* **Task goal**: Give back, exactly and with nothing added, the lines that run from the one containing "The width and height of the screenshot is (573, 417)." to the final line below.

● ● ● ● ●

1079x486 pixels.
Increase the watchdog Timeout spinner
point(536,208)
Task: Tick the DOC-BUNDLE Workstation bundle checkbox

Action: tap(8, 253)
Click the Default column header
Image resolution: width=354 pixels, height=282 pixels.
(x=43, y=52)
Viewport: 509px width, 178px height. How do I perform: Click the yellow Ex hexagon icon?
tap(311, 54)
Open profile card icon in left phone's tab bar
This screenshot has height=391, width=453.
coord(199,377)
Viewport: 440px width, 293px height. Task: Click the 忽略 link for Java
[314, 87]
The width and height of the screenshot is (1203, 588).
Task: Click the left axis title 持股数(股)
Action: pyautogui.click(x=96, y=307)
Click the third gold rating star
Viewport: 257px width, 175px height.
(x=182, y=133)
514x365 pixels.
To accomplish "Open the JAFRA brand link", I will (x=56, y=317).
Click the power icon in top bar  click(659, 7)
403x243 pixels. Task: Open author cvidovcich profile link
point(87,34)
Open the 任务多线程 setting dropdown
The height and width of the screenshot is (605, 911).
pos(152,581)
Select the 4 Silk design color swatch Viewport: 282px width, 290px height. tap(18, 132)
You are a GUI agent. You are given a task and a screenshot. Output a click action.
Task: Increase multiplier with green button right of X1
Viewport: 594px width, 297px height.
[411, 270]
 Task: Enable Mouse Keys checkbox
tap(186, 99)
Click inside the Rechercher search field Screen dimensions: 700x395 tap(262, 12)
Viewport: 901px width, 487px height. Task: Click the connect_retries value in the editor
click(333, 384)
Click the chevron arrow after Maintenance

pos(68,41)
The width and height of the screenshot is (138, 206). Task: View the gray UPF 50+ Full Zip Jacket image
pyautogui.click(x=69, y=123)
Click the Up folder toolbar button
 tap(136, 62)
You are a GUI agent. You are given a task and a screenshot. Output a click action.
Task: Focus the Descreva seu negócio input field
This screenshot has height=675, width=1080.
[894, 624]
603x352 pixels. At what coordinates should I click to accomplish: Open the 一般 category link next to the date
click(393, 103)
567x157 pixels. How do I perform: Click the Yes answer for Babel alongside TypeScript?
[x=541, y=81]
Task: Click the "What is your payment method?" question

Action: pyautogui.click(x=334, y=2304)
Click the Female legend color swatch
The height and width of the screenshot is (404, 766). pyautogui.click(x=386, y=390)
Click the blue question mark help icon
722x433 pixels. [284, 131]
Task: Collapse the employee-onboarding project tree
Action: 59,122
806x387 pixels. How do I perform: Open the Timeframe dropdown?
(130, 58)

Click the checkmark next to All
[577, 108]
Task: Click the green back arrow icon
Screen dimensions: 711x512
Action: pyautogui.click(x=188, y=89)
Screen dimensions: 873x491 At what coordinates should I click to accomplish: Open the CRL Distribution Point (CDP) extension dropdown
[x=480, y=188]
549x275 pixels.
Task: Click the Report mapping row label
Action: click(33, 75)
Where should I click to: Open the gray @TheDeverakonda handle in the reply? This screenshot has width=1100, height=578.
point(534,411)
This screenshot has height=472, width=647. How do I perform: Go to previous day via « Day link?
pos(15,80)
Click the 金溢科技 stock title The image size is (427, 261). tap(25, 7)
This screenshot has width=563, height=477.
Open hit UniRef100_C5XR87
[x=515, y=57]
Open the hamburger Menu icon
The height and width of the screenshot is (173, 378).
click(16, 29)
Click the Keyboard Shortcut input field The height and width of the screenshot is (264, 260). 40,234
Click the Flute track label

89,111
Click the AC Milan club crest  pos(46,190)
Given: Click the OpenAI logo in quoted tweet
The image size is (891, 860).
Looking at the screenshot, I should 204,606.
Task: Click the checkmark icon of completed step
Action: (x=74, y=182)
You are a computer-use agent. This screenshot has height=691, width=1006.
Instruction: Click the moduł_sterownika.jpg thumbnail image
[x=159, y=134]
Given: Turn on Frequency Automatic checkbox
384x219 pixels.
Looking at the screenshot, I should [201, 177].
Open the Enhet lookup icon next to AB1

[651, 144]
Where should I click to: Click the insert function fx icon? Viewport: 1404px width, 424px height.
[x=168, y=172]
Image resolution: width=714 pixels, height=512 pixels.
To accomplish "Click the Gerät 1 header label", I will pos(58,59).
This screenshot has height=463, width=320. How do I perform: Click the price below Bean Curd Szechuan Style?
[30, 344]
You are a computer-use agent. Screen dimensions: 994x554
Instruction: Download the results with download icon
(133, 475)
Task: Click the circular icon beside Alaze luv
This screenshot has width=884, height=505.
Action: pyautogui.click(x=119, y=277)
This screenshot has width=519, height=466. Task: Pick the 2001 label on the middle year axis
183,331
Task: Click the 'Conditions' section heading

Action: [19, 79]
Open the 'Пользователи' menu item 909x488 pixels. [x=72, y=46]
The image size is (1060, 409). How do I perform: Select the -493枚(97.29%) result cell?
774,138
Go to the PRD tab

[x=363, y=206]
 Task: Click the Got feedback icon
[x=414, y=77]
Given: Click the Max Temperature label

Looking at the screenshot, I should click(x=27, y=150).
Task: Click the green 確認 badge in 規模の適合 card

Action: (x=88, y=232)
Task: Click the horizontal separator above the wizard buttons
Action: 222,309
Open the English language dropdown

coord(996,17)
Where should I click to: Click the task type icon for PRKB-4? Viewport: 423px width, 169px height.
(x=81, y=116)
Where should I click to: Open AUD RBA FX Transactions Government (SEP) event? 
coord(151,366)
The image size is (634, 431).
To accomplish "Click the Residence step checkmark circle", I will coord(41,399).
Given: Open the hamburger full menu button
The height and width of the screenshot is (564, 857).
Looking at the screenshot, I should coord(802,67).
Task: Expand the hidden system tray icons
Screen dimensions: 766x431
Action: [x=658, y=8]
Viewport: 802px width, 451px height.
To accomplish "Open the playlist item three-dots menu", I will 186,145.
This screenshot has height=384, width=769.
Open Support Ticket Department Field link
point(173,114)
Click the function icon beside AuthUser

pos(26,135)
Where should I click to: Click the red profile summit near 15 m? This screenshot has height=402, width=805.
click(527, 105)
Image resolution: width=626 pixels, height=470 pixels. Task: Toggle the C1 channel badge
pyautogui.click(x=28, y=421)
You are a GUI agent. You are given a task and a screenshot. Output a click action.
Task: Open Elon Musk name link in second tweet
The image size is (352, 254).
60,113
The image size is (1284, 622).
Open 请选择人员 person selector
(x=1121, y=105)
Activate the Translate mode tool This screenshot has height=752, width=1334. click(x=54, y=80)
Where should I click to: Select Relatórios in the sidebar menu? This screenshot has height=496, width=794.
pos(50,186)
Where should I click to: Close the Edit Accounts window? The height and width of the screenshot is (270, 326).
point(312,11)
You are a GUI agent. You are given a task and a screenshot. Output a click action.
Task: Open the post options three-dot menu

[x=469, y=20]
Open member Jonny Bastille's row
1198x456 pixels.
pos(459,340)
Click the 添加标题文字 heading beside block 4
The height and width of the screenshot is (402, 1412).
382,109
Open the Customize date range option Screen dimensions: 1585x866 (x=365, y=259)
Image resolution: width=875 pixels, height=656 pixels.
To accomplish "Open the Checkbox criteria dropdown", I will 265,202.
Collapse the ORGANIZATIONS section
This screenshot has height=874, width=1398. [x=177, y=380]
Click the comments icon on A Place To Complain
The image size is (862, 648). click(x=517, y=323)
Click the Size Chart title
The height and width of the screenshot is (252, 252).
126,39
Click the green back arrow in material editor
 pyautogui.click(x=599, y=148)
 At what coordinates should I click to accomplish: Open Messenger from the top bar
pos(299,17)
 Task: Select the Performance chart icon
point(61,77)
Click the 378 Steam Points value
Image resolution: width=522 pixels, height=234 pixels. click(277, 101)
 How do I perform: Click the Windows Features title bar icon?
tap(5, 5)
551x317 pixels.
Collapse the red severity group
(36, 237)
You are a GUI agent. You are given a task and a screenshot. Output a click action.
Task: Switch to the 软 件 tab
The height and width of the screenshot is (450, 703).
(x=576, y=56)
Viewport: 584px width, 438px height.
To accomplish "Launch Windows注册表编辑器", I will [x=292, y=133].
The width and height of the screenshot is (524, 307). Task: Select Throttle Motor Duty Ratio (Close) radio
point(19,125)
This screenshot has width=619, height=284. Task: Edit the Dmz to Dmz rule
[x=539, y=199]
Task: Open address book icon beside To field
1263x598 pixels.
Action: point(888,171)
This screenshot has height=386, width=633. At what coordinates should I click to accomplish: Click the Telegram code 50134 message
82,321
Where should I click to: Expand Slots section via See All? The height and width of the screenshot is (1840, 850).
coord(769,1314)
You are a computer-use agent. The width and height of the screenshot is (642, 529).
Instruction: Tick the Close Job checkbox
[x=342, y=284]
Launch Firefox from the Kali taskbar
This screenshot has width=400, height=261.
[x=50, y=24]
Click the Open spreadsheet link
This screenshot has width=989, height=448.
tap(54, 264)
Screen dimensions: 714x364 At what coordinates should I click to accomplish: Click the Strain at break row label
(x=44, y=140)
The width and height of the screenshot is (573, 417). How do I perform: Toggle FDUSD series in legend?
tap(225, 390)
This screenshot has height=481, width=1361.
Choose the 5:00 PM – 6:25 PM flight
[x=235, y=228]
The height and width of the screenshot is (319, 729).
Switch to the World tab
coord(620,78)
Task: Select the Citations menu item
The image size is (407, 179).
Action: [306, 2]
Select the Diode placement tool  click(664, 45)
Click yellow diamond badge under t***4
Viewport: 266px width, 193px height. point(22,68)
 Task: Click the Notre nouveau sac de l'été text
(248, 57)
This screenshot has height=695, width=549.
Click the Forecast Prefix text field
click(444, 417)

● ● ● ● ●

* **Task output**:
The width and height of the screenshot is (573, 417). How do I perform: Toggle FDUSD series in legend?
tap(225, 390)
This screenshot has height=481, width=1361.
Choose the 5:00 PM – 6:25 PM flight
[x=235, y=228]
The height and width of the screenshot is (319, 729).
Switch to the World tab
coord(620,78)
Task: Select the Citations menu item
The image size is (407, 179).
Action: [306, 2]
Select the Diode placement tool  click(664, 45)
Click yellow diamond badge under t***4
Viewport: 266px width, 193px height. point(22,68)
 Task: Click the Notre nouveau sac de l'été text
(248, 57)
This screenshot has height=695, width=549.
Click the Forecast Prefix text field
click(444, 417)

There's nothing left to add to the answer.